### What you have to do
From the records below, return every line containing the word "button".

### Records provided

------------------------------------------------------------------------

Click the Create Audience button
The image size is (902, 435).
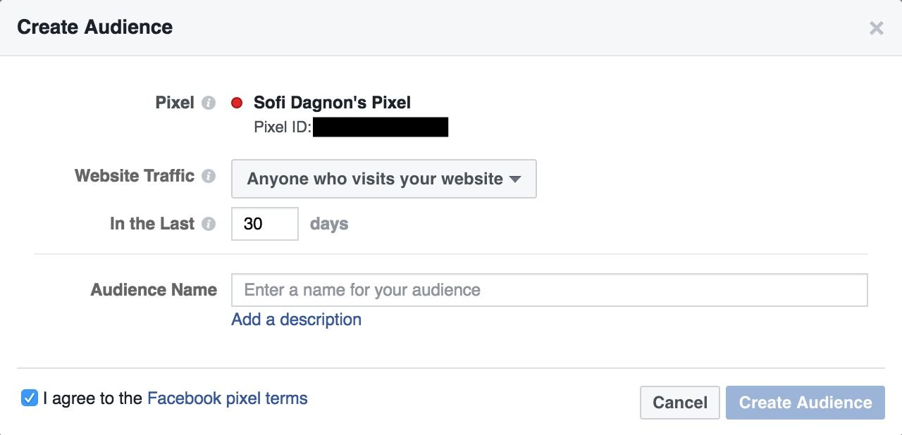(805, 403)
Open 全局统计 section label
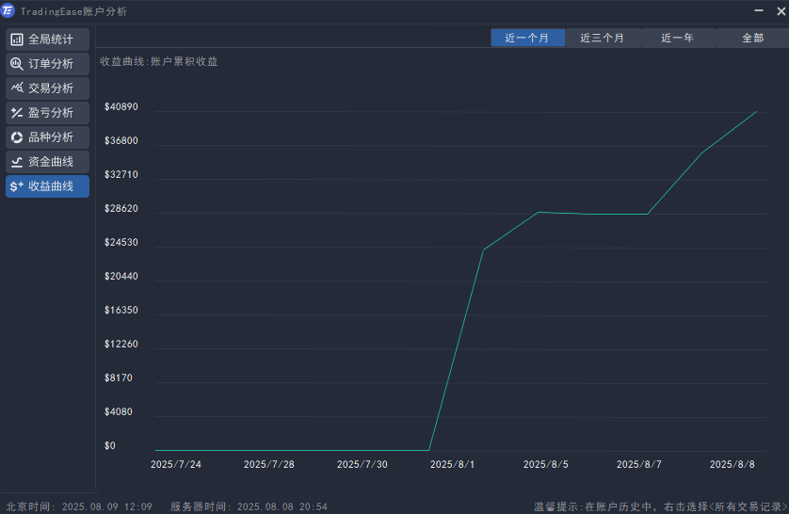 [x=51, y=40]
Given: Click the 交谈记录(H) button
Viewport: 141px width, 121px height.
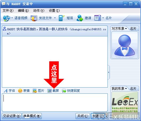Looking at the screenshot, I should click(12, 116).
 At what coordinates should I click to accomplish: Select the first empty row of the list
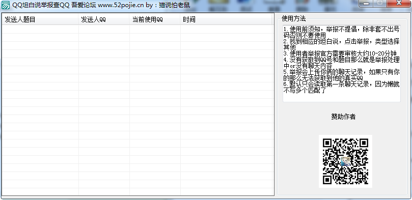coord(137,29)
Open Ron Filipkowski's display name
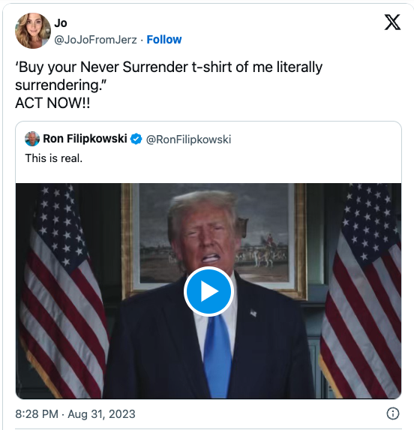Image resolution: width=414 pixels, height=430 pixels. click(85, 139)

------------------------------------------------------------------------

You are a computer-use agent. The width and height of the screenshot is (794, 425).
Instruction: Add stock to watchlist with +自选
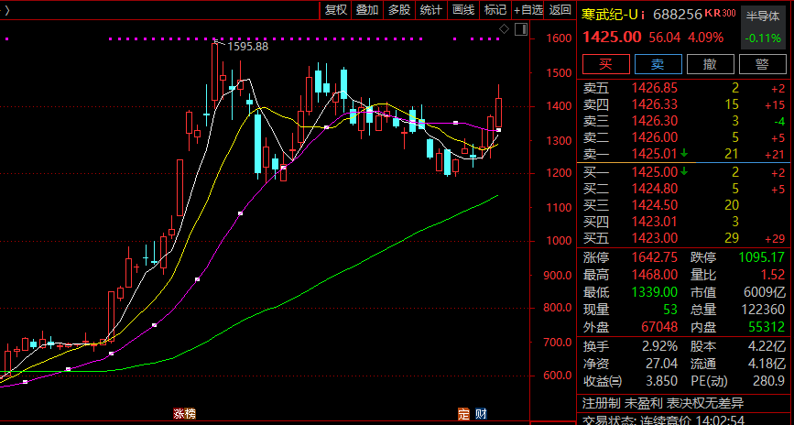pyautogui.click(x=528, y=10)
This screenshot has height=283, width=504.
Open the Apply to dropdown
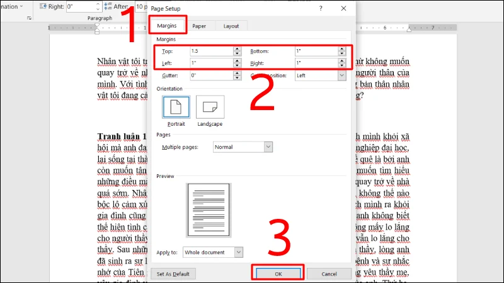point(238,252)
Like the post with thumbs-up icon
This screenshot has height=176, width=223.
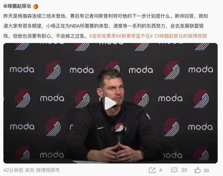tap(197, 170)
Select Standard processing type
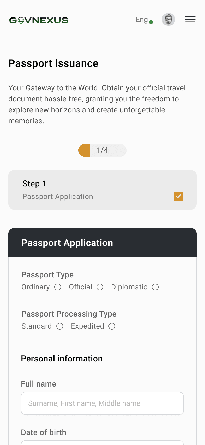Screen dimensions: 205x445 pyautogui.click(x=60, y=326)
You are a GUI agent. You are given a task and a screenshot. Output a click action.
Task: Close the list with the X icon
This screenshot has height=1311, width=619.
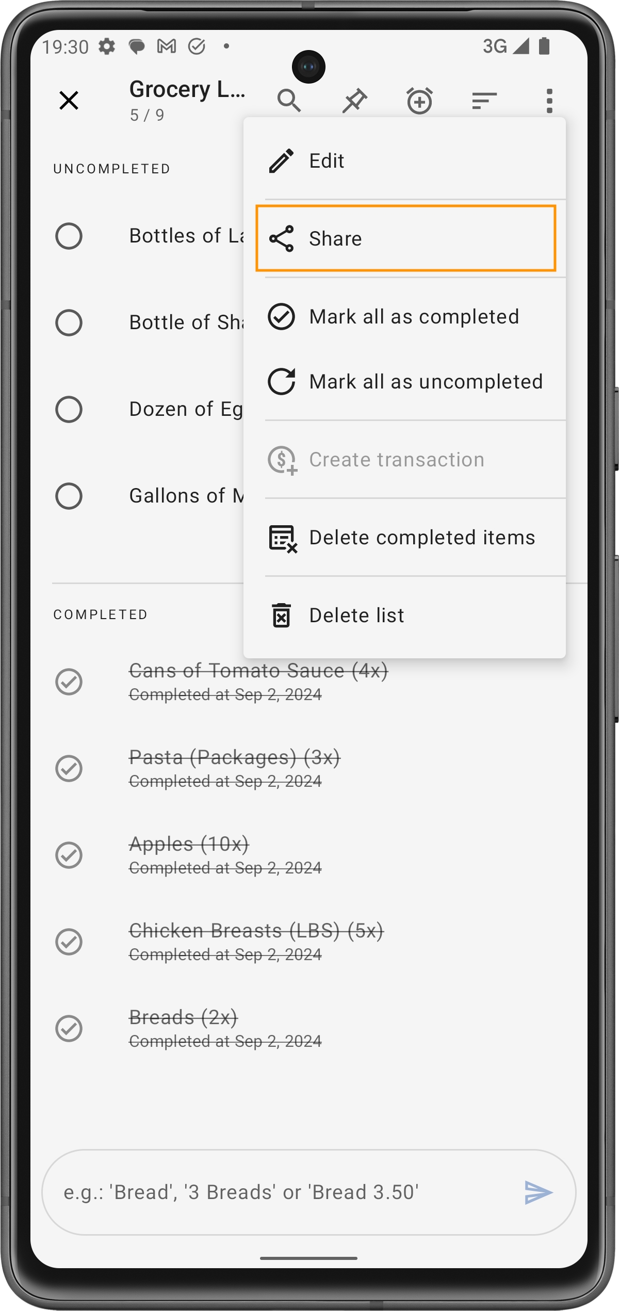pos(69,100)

------------------------------------------------------------------------

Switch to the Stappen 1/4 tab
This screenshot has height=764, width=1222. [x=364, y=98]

------------------------------------------------------------------------

### Solution below
Click the Create Audience button
Given: Click the 交谈记录(H) button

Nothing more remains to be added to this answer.